Maka dalam hal ini kita pun mesti memiliki sikap toleran yang tinggi saat menjalankan hidup bertetangga di tempat tinggal selama ini. Kita sudah pasti hidup bertetangga dengan perbedaan profesi, suku, dan juga mungkin keyakinan yang berbeda. Jika hal ini tak bisa dijalankan secara baik, bisa saja hal itu malah menimbulkan pertentangan yang bisa saja menimbulkan konflik.
Dari Abu Hurairah r.a. berkata, Rasulullah saw. bersabda,
“Barangsiapa yang beriman kepada Allah dan Hari Akhir, maka jangan menyakiti tetangganya. Dan barangsiapa yang beriman kepada Allah dan Hari Akhir, maka hendaklah menghormati tamunya. Dan barangsiapa beriman kepada Allah dan Hari Akhir, hendaklah berkata baik atau diam.” (Bukhari, Muslim dan Ibnu Majah).
Merujuk pada hadis di atas tentu saja sebagai seorang muslim jelas harus mampu memberi kehidupan yang nyaman untuk tetangganya. Tak masalah jika tetangga yang dihadapi mampu berlaku baik dan bersikap manis, namun jika menghadapi tetangga yang selalu membuat kesal yang pantas dilakukan adalah bersabar. Bersabar menghadapi tetangga seperti itu selain ujian bagi kita ternyata hal itu memberikan pahala bagi pelakunya.
Dalam sebuah kisah, Rasulullah melihat Aisyah memasak kari kambing dan dibagikan ke seluruh tetangga yang ada di dekat rumahnya. Ternyata tetangga mereka yang orang Yahudi justru tak diberikan oleh istri Rasulullah itu karena dirinya membenci kepada orang tersebut. Rasulullah dengan penuh kebijaksanaan menyuruh Aisyah untuk mengirimkan kari itu ke orang Yahudi. Rasulullah menganggap biar pun dia orang Yahudi tetaplah dia tetangga dekatnya.
Sewaktu Rasulullah hidup dengan Khadijah pun dia pun mendapatkan tetangga yang kurang baik pula.

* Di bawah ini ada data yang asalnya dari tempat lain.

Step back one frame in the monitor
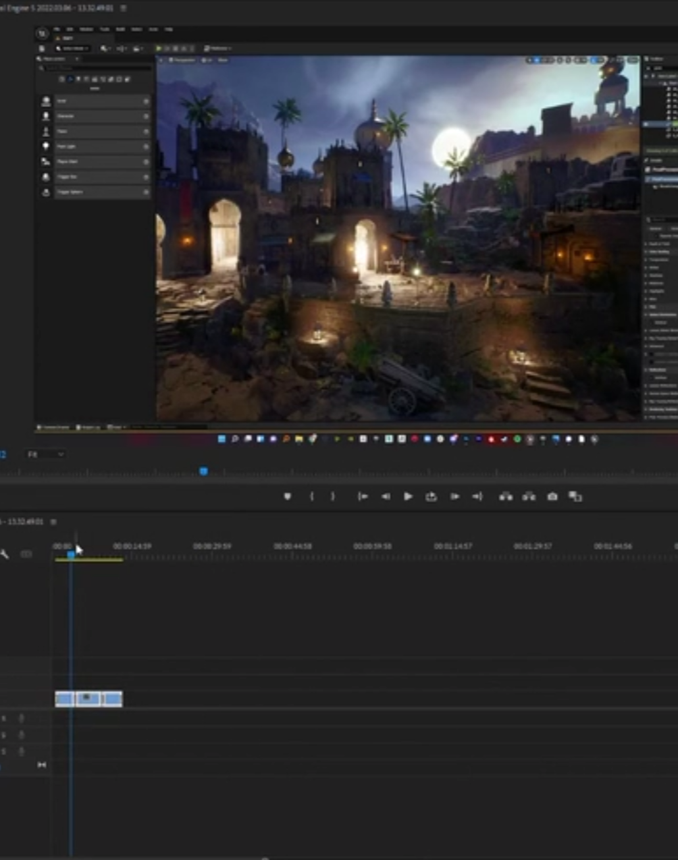678x860 pixels. coord(386,497)
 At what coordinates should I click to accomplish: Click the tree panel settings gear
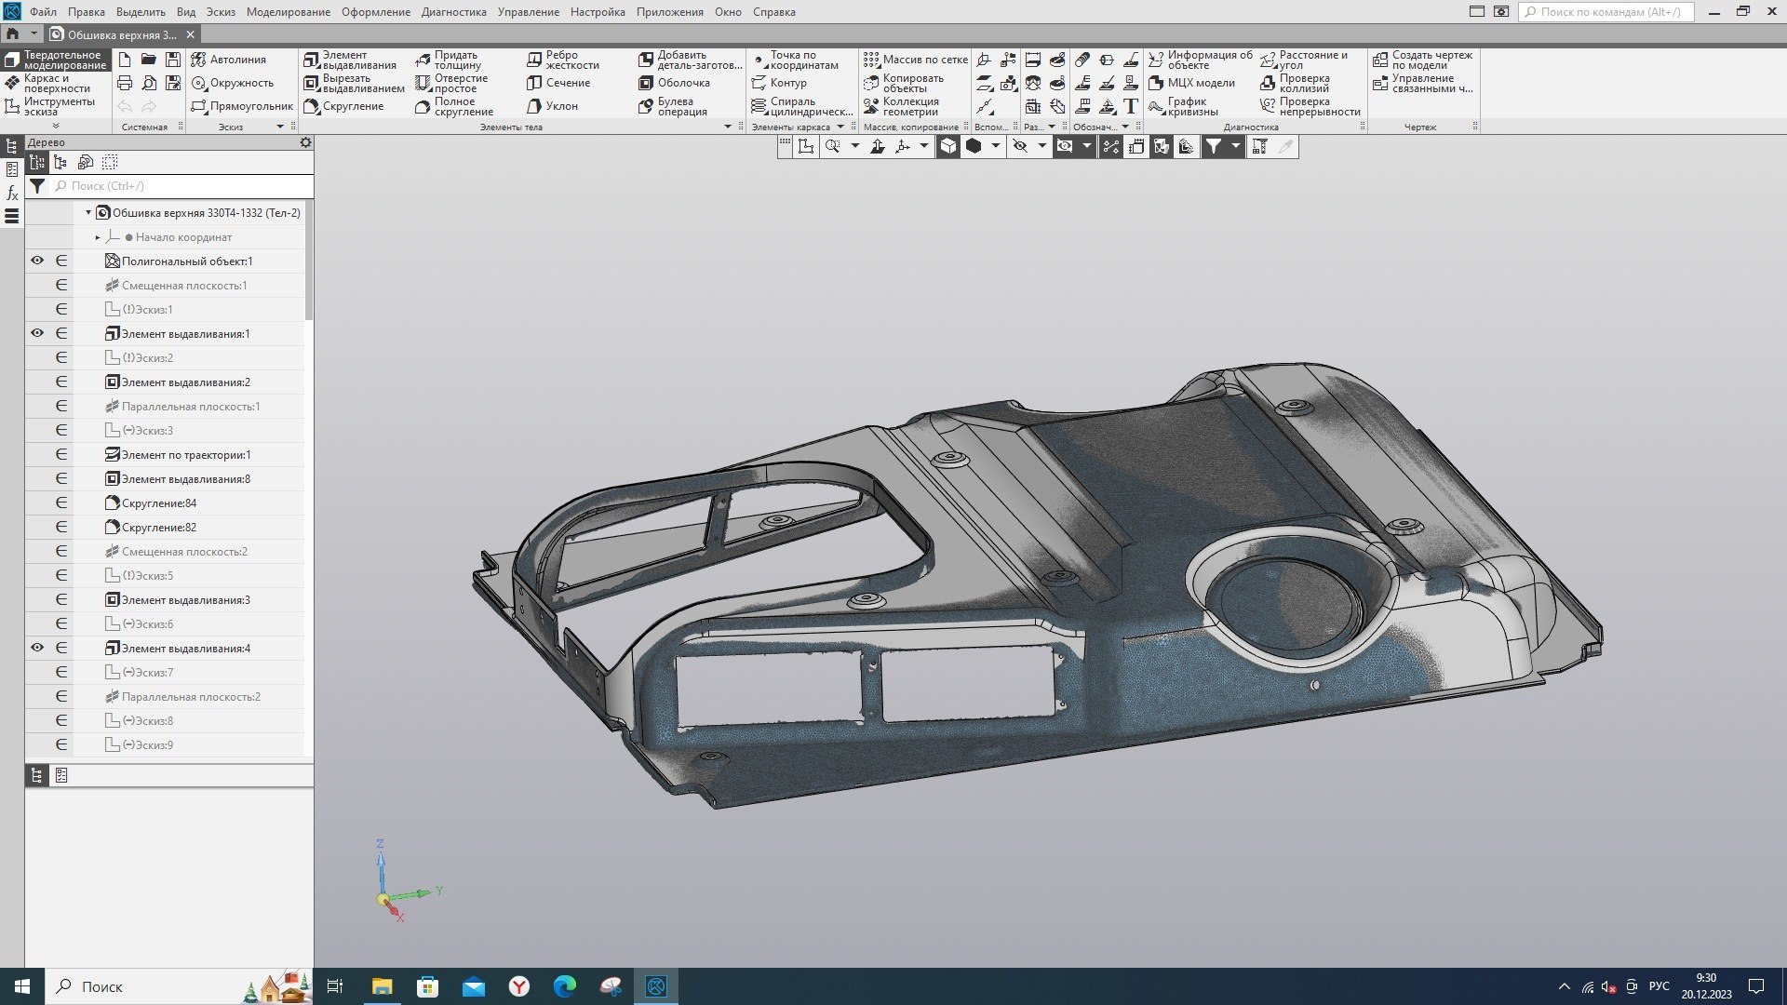coord(305,142)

Saat dirinya hendak keluar rumah Ia mendapati di depan pintu rumahnya ternyata banyak tumpukan sampah. Rasulullah saat itu hanya tersenyum dan memunguti sampah-sampah itu satu per satu. Kemudian beliau menemui tetangganya itu sambil bertanya, “Beginikah cara kalian bermuamalat dengan tetangga?” Kemudian mereka pun menjadi malu karenanya. Dalam hal ini Rasulullah mengedepankan sikap sabar ketika menghadapi tetangga yang memiliki akhlak buruk.
Rasulullah telah mengajarkan kita bagaimana bersikap menjadi tetangga yang baik. Beliau tak pernah memperlihatkan wajah yang bengis atau kejam kalaupun tetangganya kurang mengenakan hatinya. Dia justru selalu memperlihatkan keramahannya dan kalaupun sedikit tegas Ia akan tetap menjaga kata-katanya untuk tidak menyinggung perasaan lawan bicaranya.
Dengan demikian, hikmah hidup bertetangga secara baik adalah bagaimana kita bisa berbagi kebaikan di antara perbedaan yang ada. Selain itu kita juga akan mampu bersikap toleran terhadap perbedaan yang ada. Selanjutnya dengan bertetangga secara baik maka akan tumbuh persaudaraan yang didasari oleh hati yang tulus serta jika kita mampu bertetangga secara baik maka akan mampu menekan bibit-bibit kebencian dan rasa permusuhan.
Tentu saja membuat nyaman hidup tetangga yang ada di sekeliling kita hal itu akan membuat para tetangga berbuat baik kepada kita. Tetangga yang baik menunjukkan eksistensi manusia yang berbudi pekerti luhur. Kalaupun kemudian kita mendapati tetangga yang tidak menyenangkan, cukup saja kita berkata, “Tetangga, masak gitu ?” ***
*DEFFY RUSPIYANDY, penulis lepas dan penulis Ide Cerita di beberapa TV Swasta. Kini bermukim di Kota Bandung.